* The task
Please copy each line of the records below that holds the word "agent".

(Stored data)
* * * * * * *

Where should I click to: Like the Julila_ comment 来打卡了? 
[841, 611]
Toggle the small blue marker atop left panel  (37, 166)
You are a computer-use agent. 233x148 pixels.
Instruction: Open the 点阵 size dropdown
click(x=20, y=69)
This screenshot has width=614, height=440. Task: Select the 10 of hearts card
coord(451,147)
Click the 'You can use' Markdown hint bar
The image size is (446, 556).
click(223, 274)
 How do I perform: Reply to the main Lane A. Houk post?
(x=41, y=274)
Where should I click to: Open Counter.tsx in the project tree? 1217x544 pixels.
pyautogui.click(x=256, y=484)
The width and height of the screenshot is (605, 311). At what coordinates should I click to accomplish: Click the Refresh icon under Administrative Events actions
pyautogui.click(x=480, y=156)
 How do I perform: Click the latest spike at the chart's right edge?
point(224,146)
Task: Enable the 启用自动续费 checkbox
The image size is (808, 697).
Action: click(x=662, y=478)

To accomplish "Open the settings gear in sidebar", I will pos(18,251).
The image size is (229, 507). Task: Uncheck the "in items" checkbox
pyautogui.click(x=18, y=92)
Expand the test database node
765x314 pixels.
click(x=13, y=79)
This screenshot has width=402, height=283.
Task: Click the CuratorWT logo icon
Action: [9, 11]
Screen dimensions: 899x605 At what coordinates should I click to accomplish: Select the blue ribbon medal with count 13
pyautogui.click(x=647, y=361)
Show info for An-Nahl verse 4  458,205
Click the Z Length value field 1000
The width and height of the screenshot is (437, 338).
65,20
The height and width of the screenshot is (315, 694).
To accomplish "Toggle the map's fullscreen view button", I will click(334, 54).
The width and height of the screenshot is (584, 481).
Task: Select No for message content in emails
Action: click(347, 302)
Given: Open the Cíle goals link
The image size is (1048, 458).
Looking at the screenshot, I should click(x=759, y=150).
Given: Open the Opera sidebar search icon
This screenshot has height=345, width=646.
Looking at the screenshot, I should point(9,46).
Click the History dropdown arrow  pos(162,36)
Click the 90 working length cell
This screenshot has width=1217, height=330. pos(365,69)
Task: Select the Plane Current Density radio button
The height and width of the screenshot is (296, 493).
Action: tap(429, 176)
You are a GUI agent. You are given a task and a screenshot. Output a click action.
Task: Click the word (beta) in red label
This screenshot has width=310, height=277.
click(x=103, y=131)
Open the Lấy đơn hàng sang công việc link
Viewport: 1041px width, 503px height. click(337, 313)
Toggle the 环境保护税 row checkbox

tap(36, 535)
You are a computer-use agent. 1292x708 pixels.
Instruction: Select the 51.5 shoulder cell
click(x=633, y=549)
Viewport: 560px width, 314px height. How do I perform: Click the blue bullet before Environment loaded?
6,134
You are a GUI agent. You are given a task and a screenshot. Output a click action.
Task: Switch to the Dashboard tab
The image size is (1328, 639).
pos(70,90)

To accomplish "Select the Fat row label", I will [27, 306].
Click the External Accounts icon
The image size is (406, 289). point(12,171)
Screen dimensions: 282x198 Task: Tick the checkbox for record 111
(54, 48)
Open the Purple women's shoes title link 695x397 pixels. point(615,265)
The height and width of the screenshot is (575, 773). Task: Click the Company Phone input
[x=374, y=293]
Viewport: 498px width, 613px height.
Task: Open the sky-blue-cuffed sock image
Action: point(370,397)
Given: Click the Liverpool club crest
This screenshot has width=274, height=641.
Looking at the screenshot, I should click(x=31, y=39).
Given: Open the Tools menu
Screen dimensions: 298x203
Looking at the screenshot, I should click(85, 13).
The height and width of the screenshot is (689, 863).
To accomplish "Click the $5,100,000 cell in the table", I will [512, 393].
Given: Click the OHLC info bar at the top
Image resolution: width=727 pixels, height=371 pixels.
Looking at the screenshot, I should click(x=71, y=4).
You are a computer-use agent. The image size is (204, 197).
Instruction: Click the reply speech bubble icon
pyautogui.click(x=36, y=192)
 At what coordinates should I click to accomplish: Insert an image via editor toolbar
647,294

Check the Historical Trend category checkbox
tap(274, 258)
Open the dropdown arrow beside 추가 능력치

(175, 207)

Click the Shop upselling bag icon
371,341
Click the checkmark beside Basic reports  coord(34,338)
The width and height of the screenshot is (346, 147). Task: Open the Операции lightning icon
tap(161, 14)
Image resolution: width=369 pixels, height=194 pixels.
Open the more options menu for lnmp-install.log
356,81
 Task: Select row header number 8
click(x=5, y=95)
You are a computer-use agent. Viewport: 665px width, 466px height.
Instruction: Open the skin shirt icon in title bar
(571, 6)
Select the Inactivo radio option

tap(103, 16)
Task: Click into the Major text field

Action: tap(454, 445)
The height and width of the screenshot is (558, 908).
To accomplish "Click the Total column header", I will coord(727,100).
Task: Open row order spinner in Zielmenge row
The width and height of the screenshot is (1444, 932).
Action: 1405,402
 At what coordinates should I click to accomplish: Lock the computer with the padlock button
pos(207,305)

* * * * * * *

* The answer
You are a computer-use agent. 233x148 pixels.
You are a GUI agent. You are given a task and a screenshot. Output a click action.
You are a computer-use agent. 1292x708 pixels.
You are a GUI agent. You are given a task and a screenshot. Output a click action.
You are a computer-use agent. The image size is (204, 197).
You are a computer-use agent. Viewport: 665px width, 466px height.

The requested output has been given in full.